WORK TASK: Show each line in the listing below that contains the word "ESTABLECIMIENTO".

___ DATA SECTION ___

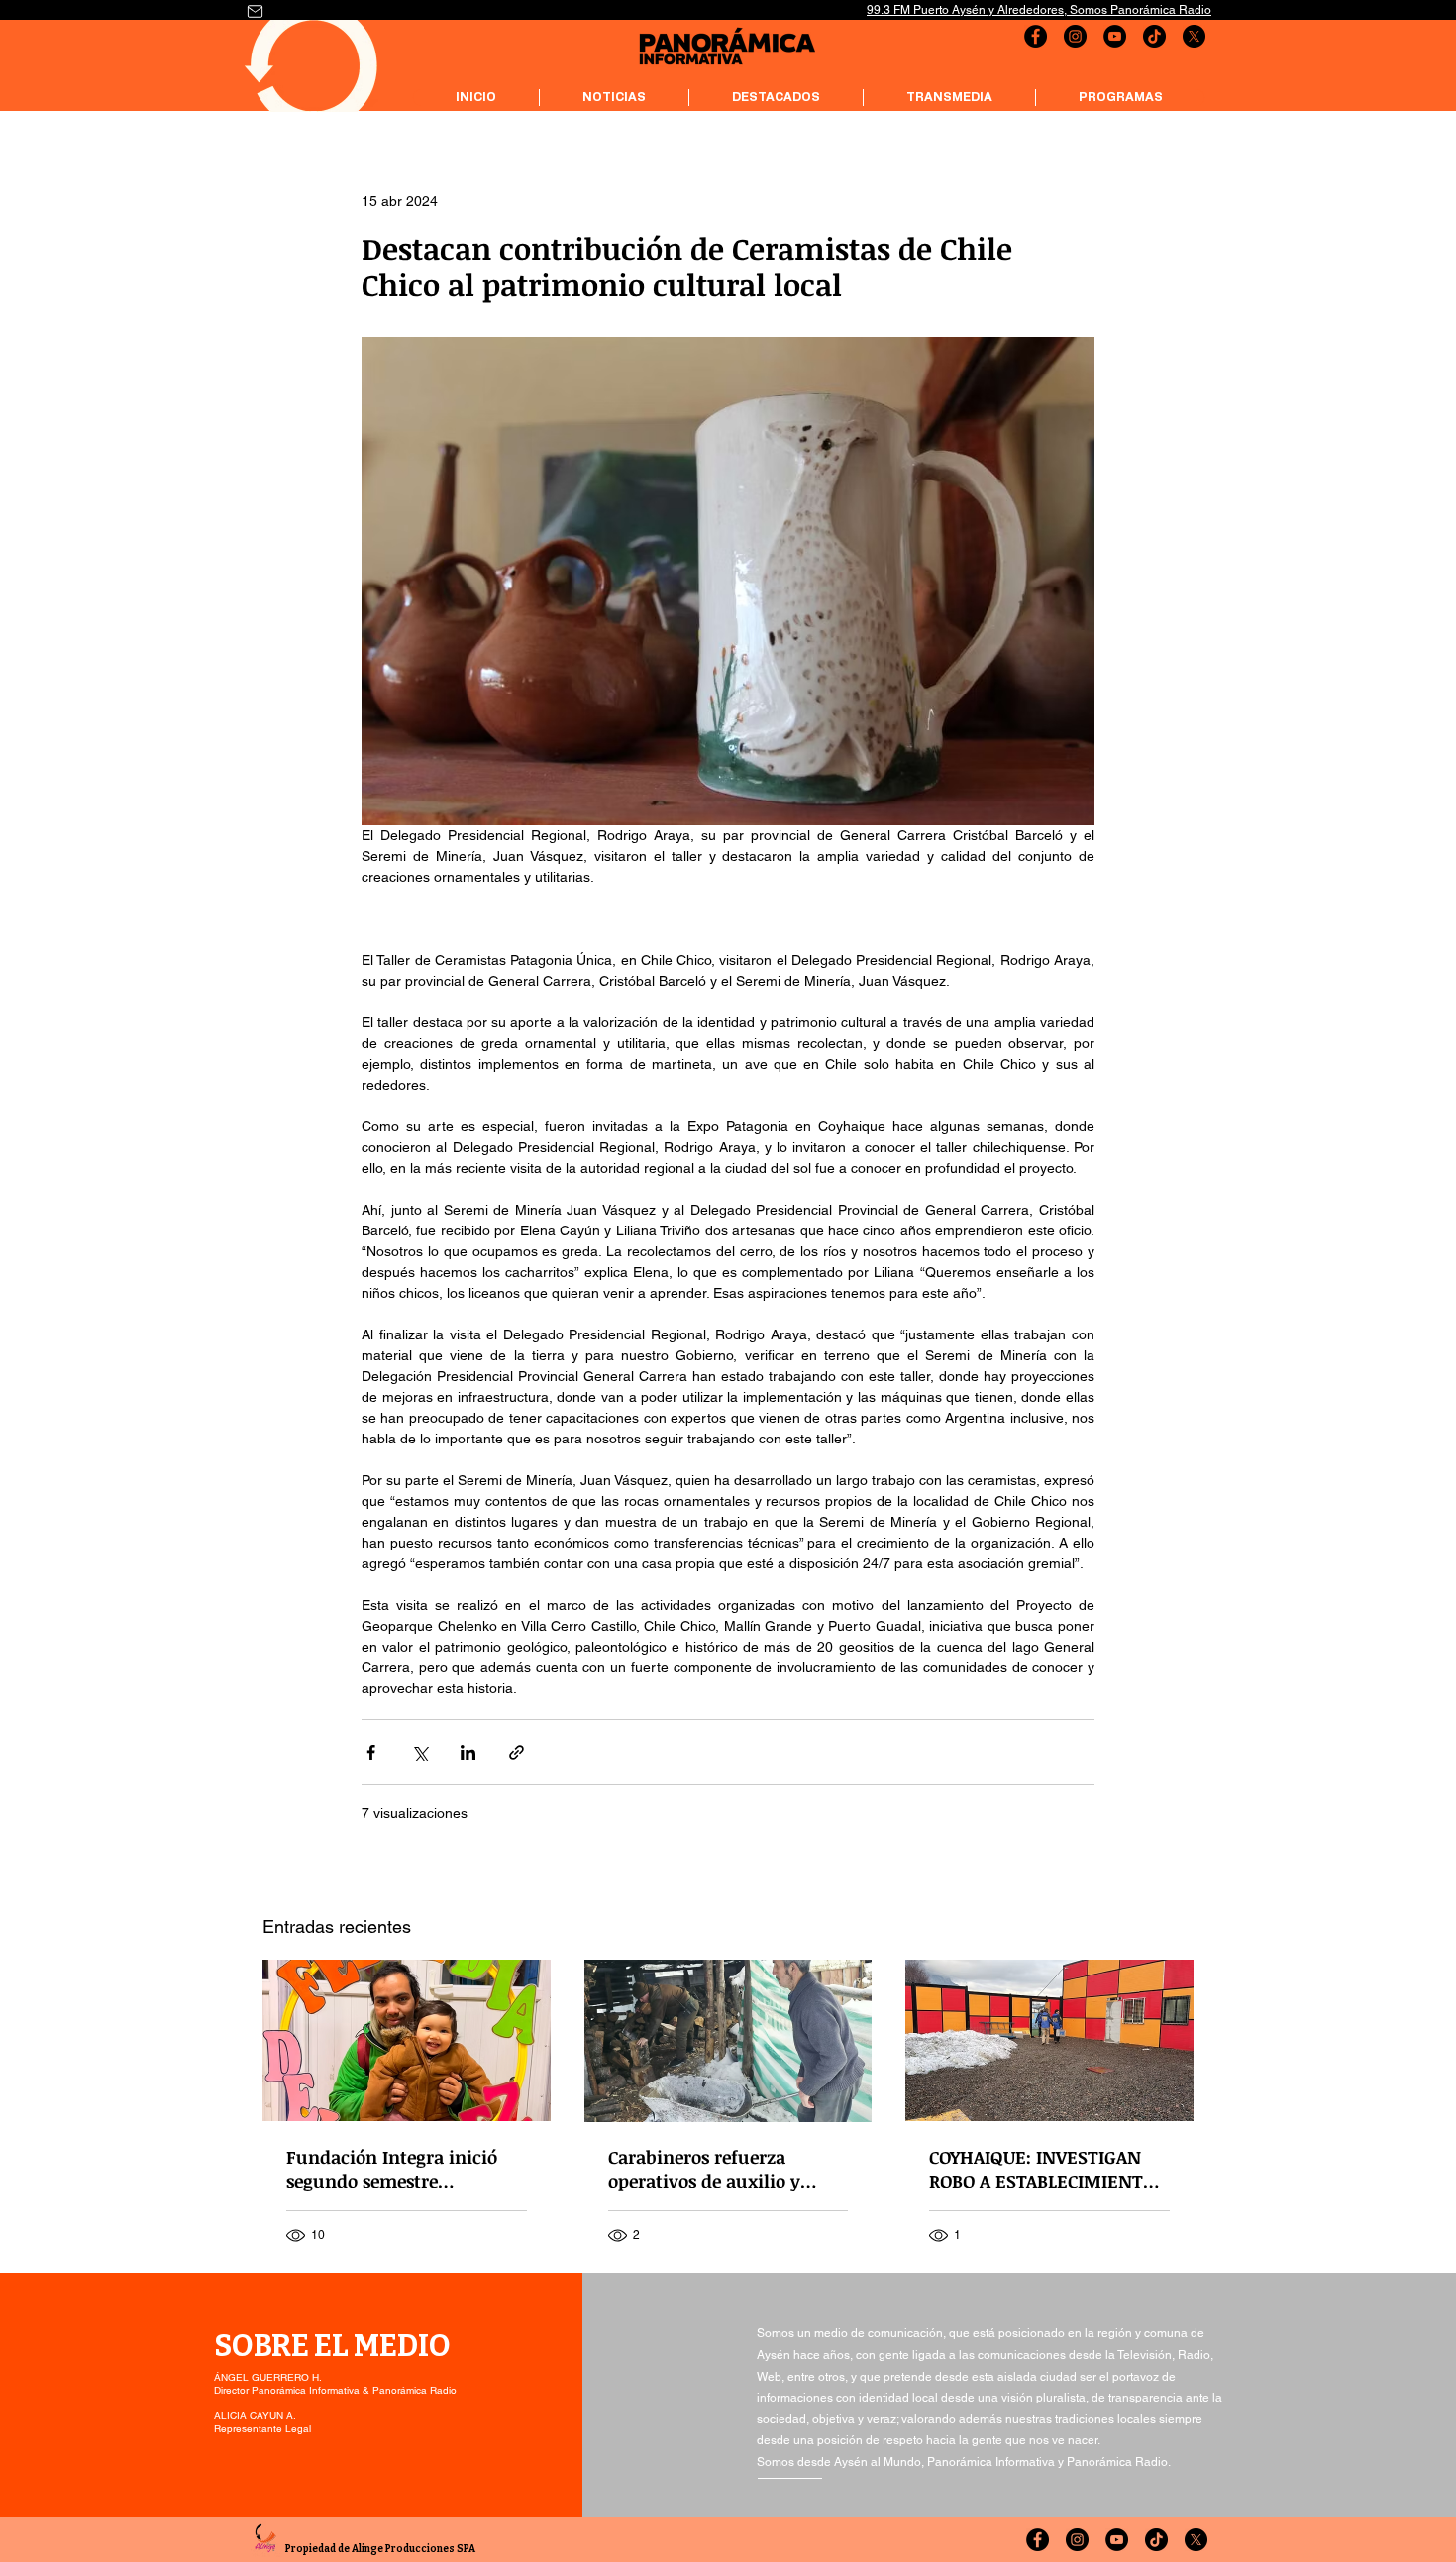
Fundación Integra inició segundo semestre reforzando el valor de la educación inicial (391, 2168)
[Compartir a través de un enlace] (516, 1752)
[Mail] (254, 11)
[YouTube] (1114, 36)
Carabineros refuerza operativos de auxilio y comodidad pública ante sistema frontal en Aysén (713, 2168)
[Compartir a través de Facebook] (371, 1752)
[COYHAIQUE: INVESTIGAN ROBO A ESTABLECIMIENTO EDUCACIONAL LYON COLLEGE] (1049, 2040)
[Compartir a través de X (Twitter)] (419, 1752)
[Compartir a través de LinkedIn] (468, 1752)
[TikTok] (1154, 36)
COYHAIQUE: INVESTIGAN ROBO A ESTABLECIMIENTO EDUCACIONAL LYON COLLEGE (1042, 2168)
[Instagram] (1075, 36)
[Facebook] (1035, 36)
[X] (1194, 36)
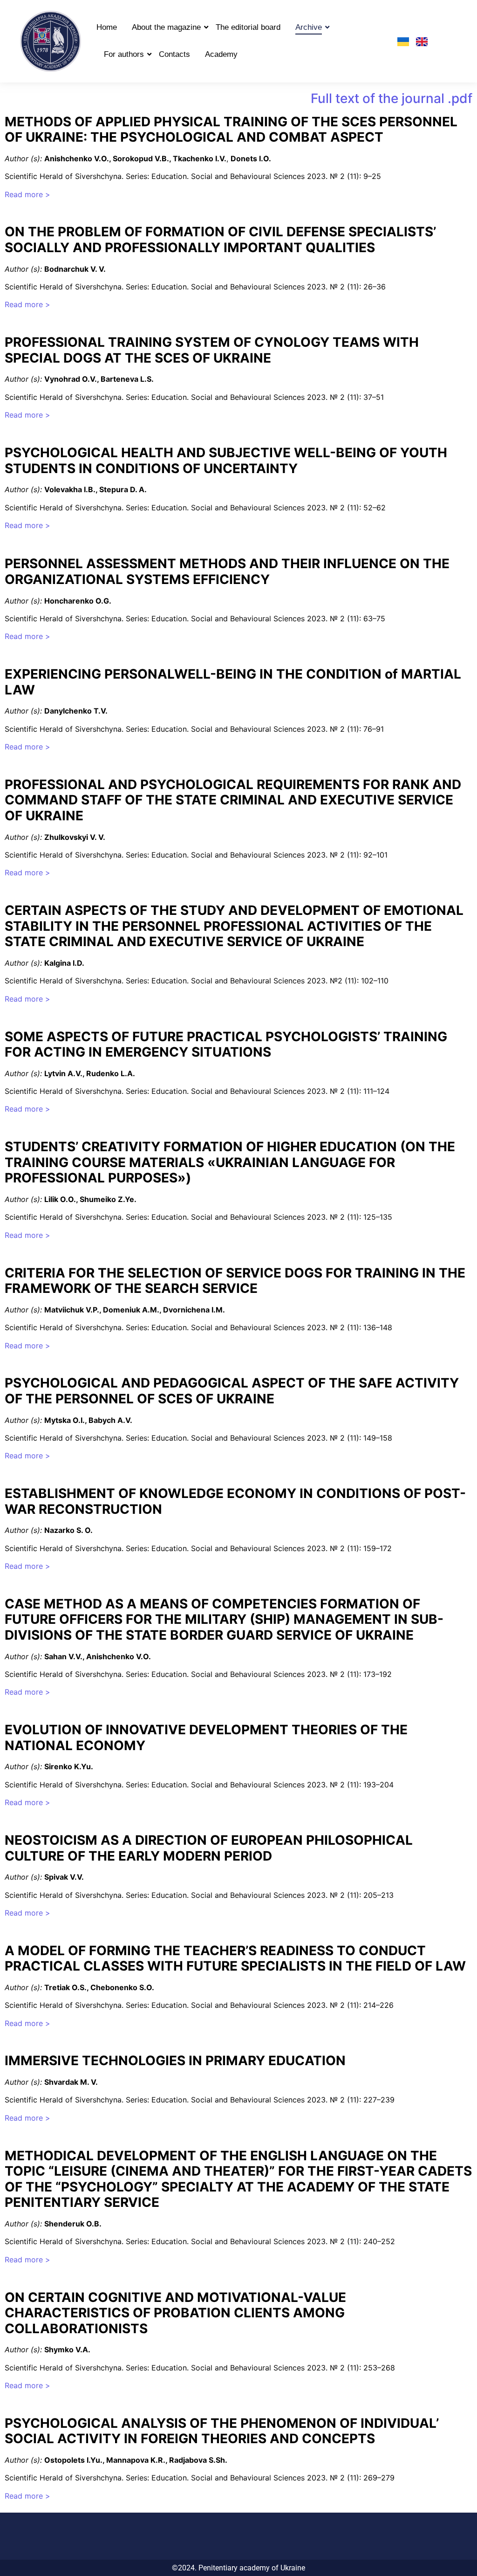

___

WRITTEN REPLY:
[COYHAIQUE: INVESTIGAN ROBO A ESTABLECIMIENTO EDUCACIONAL LYON COLLEGE] (1049, 2040)
COYHAIQUE: INVESTIGAN ROBO A ESTABLECIMIENTO EDUCACIONAL LYON COLLEGE (1042, 2168)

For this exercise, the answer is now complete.